Passage and resident waders were everywhere, including 3 Spur-winged and 40+ White-tailed Plovers (probably breeding here), Little Ringed Plover, 3 Black-winged Stilts, 3 Temminck’s Stints, Little Stints, Wood Sandpipers and Spotted Redshanks.
Although we didn’t see any shotgun cartridges, indiscriminate shooting of birds may well occur here. This is a fairly small area almost completely surrounded by villages, which may well lead to excessive disturbance, it was clear that sheep/goat herders regularly took their animals onto the marsh.
Back to Palmyra in the evening, and another meal in the Tourist Restaurant opposite the museum.
Saturday 21st September : Not quite such an early start this morning. Along with the usual Crested Larks, Mourning Wheatears etc. in the ruins, we had a Rock Thrush, a very incongruous Wood Warbler (in a small patch of low vegetation among the rocks), a Wryneck on rocks near the grounds of the Cham Palace Hotel, and 4 Cream-coloured Coursers on open ground between the hotel and the ruins.
Olive and Palm groves behind the Cham Palace Hotel revealed very little except a few Garden Warblers, Blackcaps and Lesser Whitethroats, and brief views of an unidentified Hippolais warbler.

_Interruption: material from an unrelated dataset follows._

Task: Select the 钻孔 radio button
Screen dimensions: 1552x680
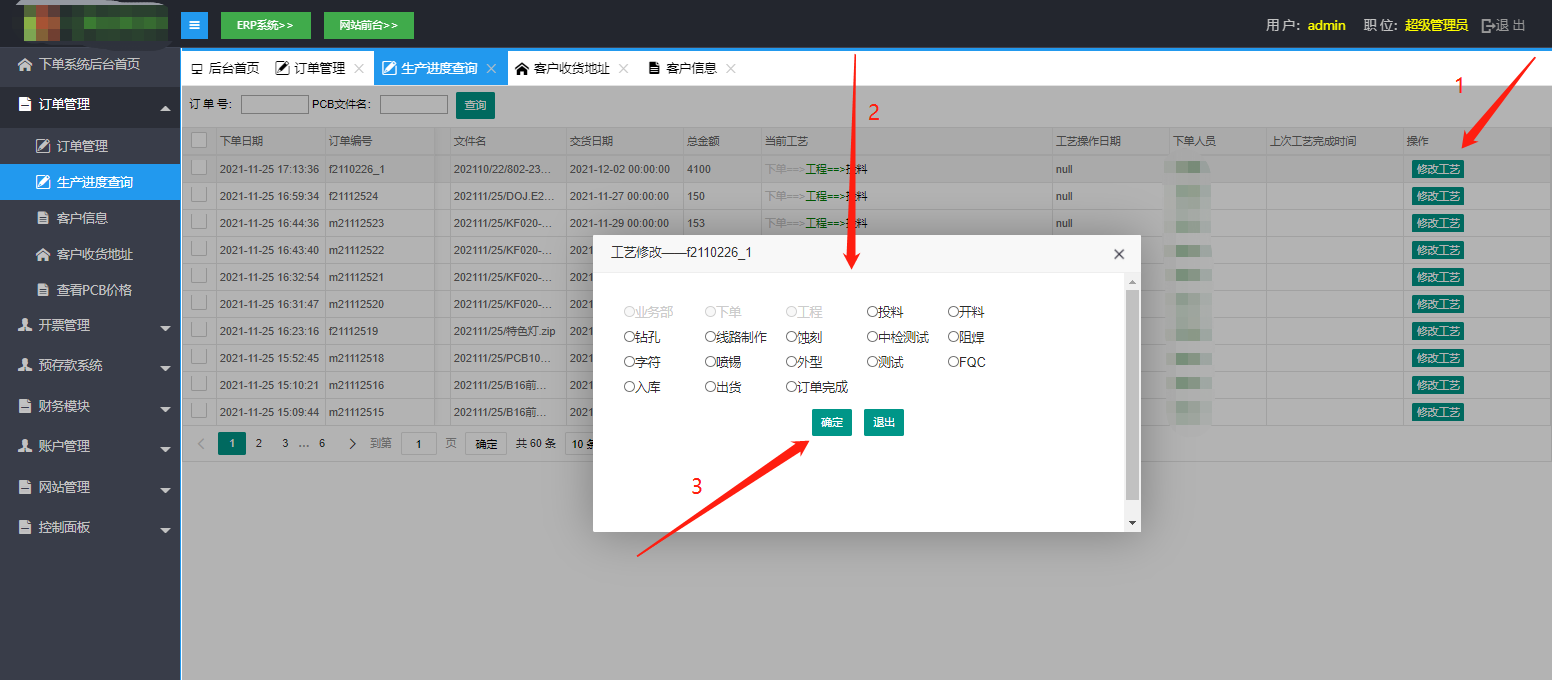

We went to see Gianluca in his office in the town, where he showed us slides of the Bald Ibises. It was fascinating and eerie to see this tiny relict population on their nests, and to learn that while great efforts were being made in the 1980s to save the tiny and doomed Birecik colony, there were still hundreds of pairs in Syria, which would have made a far more sensible and realistic conservation prospect if only they had been “discovered” in time.
After lunch, Gianluca took us to Abu Golla, a large desert lake about 50km NW of Palmyra. As we neared the lake we had good views of our first definite Temminck’s Horned Larks of the week, a bird which later proved to be abundant in the Hamad desert.
We spent a couple of hours scanning for birds at the lake, which we viewed from a blockhouse building which gave commanding views of the area. Birds seen included a Squacco Heron, 3 juvenile Black Storks, 2 White Storks, small numbers of Teal and Garganey, a male and a juvenile Montagu’s Harrier, 4 Cream-coloured Coursers, good numbers of waders of a variety of species including Ringed and Little Ringed Plovers, Little and Temminck’s Stints, Dunlin, Wood, Green and Curlew Sandpipers, Spotted Redshank, Ruff and Snipe, and about 8 White-winged Terns. Other birds on the banks of the lake included a Roller, a Hoopoe, 2 Short-toed Larks, many Yellow and one Citrine Wagtail, Isabelline and Desert Wheatears.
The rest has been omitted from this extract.